World Mental Health Day 2018 has a focus on “Young people and mental health in a changing world.” I decided to write this post about something that can affect people of any age but is continuing to grow as an issue for young people.
Self harm is something that is often associated with mental illness. Although not everyone who is mentally ill does self harm, a large proportion of people who are do deal with their emotions by harming themselves. There is a lot of stigma surrounding those who self harm, with many people not understanding the reasons why someone may choose to harm themselves.
I have been dealing with self harm for a lot of my teenage (and adult) years. I used it as a coping mechanism for when I was feeling down or if I felt I had to ‘punish’ myself. Though there are many reasons why people self harm.
Self harm can come in many forms. There is the commonly mentioned act of injuring yourself, but people don’t realise is that self harm includes other damaging behaviour such as under/overeating, abusing alcohol/drugs or putting yourself in dangerous situations on purpose. As it is World Mental Health Day I decided to write this post to bring more awareness to self harm and how difficult it is to cope with.
I first self harmed when I was around 13/14. It wasn’t until a couple years later that my mum accidentally found out and I was referred to CAHMS by my GP. As time went on I learnt to manage it and didn’t find it a problem in my life anymore. Or so I told myself. I still turned to self harm whenever I felt like my life was falling apart – which started to become a lot. I also began to notice other harming behaviours I started showing. From getting blackout drunk to pushing away people that were good from me, I began to spiral into a very dark place. But I was lucky to have some important friends and family that would be there for me throughout all my ups and downs.
Something that I found which helps me when I feel like I might self harm is distracting myself when I am feeling low. I’ve realised that the feeling of wanting to hurt myself does pass and instead of forcing myself to feel better, doing things that takes my mind off everything helps for me more. I know everyone has different methods to help themselves, but this is what I’ve realised based on my own experience.

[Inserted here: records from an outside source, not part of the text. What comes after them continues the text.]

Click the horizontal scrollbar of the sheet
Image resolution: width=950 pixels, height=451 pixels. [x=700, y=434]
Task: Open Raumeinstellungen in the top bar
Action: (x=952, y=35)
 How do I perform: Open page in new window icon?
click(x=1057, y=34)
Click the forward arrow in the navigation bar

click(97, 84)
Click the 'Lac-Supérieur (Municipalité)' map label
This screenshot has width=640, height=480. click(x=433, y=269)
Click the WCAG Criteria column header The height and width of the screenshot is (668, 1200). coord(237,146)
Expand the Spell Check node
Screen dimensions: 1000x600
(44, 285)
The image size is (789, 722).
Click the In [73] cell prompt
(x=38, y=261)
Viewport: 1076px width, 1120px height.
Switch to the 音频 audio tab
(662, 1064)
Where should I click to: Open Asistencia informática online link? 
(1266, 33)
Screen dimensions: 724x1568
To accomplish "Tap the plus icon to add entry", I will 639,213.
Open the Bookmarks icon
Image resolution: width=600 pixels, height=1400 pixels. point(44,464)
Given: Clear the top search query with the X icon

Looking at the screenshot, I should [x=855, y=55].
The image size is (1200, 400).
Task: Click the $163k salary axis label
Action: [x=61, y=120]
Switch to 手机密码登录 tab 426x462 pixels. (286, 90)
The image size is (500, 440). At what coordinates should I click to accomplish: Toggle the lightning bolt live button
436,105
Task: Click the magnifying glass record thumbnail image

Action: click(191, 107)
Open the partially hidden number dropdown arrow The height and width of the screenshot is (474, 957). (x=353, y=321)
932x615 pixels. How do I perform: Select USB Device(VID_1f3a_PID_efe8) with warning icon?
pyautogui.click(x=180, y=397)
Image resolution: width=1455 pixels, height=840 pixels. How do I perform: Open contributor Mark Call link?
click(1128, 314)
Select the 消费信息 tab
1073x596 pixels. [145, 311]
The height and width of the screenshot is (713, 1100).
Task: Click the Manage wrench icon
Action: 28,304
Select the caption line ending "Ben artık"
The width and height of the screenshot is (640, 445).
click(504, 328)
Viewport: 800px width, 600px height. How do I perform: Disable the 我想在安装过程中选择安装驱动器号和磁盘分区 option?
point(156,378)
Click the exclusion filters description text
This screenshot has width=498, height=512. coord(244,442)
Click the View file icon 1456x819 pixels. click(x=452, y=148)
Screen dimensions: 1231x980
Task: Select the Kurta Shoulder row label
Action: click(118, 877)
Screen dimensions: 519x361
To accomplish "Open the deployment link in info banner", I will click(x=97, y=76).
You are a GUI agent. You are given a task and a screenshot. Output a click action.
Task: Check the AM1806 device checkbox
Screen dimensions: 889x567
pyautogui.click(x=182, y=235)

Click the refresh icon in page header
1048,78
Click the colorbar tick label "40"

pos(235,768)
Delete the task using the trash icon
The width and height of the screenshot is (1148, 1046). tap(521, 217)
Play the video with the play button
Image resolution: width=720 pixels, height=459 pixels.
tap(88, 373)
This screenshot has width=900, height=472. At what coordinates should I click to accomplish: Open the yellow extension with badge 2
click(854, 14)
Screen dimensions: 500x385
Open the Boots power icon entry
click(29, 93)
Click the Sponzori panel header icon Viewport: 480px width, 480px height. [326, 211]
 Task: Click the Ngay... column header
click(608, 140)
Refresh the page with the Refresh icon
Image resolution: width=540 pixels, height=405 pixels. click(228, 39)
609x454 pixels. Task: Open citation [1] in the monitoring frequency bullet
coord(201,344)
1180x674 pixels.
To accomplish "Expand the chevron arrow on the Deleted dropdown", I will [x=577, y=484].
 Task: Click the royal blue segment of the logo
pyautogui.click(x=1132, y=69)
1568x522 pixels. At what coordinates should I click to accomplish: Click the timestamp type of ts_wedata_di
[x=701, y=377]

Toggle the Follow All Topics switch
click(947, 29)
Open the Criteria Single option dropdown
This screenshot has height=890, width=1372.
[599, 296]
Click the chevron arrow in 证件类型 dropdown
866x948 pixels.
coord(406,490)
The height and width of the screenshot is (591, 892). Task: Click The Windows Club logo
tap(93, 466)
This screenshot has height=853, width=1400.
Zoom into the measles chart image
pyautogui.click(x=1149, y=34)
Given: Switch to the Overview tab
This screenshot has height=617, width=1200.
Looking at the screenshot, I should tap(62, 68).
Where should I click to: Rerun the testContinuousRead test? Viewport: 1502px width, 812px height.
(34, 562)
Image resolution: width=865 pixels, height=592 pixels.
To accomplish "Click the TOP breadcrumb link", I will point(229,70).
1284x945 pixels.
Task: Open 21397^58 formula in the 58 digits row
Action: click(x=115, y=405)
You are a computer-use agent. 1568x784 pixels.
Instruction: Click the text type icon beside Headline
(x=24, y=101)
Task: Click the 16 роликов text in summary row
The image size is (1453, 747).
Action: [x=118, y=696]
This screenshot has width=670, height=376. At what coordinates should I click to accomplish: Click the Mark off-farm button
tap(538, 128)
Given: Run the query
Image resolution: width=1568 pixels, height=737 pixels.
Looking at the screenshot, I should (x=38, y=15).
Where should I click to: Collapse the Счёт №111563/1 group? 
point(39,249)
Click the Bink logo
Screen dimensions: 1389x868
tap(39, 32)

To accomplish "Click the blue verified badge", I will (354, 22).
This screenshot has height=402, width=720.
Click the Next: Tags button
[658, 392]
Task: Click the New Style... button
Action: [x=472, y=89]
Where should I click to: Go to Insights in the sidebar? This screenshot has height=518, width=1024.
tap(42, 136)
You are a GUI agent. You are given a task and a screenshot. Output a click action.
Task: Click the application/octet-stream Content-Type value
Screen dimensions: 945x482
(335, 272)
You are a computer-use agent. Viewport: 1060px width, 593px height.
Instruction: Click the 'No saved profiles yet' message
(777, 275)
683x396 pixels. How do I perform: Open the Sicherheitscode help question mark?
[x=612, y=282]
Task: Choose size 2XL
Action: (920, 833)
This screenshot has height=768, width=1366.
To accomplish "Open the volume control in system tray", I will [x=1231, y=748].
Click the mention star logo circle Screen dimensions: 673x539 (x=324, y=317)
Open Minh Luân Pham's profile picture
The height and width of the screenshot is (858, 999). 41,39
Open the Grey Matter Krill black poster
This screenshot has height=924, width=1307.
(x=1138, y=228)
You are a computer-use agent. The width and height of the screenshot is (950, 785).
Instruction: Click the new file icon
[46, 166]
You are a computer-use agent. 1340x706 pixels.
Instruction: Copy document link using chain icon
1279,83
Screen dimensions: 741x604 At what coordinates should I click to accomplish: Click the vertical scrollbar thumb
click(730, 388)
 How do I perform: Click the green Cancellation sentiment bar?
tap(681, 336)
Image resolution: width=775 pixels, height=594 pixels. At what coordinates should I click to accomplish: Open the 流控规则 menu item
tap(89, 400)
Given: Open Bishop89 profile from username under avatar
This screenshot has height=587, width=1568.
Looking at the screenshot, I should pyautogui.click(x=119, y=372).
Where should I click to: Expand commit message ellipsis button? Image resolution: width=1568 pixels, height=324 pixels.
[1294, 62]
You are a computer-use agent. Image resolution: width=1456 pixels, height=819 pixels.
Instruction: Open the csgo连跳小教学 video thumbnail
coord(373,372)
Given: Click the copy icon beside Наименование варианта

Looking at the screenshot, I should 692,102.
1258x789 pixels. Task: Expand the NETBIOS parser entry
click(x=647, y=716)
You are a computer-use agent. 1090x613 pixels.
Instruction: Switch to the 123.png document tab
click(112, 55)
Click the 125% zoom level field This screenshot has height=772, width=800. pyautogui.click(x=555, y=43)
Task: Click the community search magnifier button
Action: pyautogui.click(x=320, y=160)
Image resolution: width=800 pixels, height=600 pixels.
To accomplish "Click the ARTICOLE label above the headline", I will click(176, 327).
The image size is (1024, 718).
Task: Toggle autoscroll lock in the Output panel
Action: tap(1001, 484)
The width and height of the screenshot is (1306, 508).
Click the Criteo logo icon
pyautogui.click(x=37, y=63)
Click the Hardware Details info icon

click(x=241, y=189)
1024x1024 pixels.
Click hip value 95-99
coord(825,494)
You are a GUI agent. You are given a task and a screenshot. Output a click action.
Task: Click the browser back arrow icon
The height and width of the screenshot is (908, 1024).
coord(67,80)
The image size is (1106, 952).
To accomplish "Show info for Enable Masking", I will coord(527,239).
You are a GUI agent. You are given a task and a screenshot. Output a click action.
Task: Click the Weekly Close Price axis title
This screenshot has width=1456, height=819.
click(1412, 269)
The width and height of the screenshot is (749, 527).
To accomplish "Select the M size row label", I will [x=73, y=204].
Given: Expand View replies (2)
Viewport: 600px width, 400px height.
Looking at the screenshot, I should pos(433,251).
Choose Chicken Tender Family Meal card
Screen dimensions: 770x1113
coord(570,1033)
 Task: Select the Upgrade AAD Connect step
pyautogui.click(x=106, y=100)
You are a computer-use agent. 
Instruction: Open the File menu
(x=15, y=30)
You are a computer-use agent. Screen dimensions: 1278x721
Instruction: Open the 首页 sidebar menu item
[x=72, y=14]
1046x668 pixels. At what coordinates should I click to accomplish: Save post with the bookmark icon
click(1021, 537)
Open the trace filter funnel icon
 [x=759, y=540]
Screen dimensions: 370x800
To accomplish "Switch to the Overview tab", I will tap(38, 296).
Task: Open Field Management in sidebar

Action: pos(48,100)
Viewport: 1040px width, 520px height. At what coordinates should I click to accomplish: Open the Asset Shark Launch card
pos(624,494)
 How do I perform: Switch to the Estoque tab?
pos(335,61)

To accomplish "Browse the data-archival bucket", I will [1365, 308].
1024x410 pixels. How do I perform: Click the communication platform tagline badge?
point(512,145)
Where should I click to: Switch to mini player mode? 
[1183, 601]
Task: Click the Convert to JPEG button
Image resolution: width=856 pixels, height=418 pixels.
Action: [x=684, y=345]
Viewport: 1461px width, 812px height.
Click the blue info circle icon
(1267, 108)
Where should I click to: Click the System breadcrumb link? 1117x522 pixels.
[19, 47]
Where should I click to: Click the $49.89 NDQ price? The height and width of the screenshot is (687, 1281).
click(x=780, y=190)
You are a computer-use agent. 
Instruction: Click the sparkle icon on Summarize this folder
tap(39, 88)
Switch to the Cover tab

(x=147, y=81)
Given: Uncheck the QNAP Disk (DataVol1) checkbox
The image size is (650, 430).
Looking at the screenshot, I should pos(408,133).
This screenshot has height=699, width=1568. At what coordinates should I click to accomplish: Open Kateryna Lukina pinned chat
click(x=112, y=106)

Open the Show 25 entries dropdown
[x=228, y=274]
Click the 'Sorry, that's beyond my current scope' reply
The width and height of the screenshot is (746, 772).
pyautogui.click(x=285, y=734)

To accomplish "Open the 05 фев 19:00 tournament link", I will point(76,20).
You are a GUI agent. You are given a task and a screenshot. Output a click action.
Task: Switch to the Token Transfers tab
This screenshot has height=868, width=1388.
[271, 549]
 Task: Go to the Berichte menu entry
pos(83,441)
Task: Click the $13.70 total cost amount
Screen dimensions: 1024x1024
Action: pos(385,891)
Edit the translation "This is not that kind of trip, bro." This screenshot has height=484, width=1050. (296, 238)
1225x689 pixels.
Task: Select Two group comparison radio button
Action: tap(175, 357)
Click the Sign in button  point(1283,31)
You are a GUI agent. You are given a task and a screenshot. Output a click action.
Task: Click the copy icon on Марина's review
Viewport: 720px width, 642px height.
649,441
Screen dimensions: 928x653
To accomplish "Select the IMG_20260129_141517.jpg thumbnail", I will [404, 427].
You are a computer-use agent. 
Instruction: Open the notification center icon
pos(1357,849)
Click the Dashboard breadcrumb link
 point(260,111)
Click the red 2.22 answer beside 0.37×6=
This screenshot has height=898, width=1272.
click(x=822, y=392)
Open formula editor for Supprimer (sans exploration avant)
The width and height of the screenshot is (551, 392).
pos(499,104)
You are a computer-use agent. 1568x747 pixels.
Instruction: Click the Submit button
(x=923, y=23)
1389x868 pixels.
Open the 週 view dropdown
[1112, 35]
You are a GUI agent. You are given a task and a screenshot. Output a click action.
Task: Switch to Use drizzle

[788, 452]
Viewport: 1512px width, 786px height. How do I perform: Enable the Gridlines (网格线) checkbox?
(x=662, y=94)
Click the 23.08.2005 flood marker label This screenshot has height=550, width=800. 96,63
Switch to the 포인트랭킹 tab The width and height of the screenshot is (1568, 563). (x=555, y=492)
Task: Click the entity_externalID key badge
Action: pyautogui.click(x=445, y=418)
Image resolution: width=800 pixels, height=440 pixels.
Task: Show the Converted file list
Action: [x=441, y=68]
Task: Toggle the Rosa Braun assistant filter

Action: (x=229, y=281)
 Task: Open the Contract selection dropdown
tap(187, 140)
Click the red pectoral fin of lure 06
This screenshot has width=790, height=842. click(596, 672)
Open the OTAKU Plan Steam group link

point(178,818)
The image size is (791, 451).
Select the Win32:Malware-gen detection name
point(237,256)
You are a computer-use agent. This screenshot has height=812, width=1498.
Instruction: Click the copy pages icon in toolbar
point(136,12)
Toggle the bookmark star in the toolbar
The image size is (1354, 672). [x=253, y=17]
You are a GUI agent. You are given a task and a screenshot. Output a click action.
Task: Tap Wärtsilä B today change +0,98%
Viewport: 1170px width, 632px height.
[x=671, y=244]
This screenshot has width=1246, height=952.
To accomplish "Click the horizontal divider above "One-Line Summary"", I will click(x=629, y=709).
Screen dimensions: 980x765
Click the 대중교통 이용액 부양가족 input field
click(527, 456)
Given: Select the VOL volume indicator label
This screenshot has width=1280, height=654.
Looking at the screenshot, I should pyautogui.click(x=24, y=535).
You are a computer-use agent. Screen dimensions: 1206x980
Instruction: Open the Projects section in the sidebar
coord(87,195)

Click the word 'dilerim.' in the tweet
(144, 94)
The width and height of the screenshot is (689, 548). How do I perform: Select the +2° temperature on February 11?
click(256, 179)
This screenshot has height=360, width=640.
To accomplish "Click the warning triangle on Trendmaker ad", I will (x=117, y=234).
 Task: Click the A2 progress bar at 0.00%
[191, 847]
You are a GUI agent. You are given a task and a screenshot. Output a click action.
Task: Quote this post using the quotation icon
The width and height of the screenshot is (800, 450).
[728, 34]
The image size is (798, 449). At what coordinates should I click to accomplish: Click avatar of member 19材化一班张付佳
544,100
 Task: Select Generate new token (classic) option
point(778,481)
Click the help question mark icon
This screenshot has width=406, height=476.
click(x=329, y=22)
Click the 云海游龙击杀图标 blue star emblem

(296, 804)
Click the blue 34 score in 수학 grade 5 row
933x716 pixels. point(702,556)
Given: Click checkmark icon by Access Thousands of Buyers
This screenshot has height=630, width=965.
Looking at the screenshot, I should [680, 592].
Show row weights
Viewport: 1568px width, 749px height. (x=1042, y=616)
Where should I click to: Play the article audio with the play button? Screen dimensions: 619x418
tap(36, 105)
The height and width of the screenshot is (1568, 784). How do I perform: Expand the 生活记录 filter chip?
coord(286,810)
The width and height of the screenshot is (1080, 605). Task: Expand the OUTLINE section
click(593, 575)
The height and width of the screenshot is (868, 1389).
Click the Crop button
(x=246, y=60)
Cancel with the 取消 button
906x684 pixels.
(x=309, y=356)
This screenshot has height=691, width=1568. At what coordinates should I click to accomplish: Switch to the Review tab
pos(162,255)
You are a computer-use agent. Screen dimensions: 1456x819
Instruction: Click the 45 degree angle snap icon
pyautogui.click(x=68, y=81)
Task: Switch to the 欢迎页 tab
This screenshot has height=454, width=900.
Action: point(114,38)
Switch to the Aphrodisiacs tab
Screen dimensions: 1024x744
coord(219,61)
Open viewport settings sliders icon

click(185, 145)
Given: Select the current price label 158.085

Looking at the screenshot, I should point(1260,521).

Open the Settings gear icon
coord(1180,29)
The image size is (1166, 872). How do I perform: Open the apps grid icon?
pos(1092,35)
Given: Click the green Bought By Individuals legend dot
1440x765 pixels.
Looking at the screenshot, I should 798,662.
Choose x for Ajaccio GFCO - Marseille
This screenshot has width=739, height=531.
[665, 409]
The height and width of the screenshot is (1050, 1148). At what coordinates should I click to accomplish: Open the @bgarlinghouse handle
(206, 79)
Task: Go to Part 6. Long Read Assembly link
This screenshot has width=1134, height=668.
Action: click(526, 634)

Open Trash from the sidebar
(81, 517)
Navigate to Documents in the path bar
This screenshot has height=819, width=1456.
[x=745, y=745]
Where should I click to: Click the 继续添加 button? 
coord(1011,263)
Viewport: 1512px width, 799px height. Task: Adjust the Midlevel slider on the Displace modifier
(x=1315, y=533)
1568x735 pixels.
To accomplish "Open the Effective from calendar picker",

Some examples of things I do to distract myself:
- Reading – I’ve reread the Harry Potter books so many times and they bring such a comfort for me when reading. I love getting lost in a fantasy world when I am reading and forgetting what’s going on in real life.
- Writing – I’ve always liked writing and found out how much it helps when I’m feeling down. I’m trying to do this more often, but a lot of the time I have no energy or motivation.
- Self care – This is something I love so much as it can be different to everyone. I have written a post about 50 self care ideas which might be useful to check out!
- Sleep – Sometimes a nap helps a lot of things, or having an earlier night than usual. This is something that I sometimes tend to overdo though!
I’ve only listed a few examples and I hope to do a post soon which goes into more detail about different self harm examples!
Sounds a bit cliché but it’s true that you are not alone. Reaching out to someone may be the first step in your journey to recovery. Recovery is not a straight upwards journey and I know myself how many ups and downs that there can be but that is normal and things will eventually get better. Even if they get worse first, you will feel happiness again.
Hope that everyone’s okay and looking after themselves / their friends!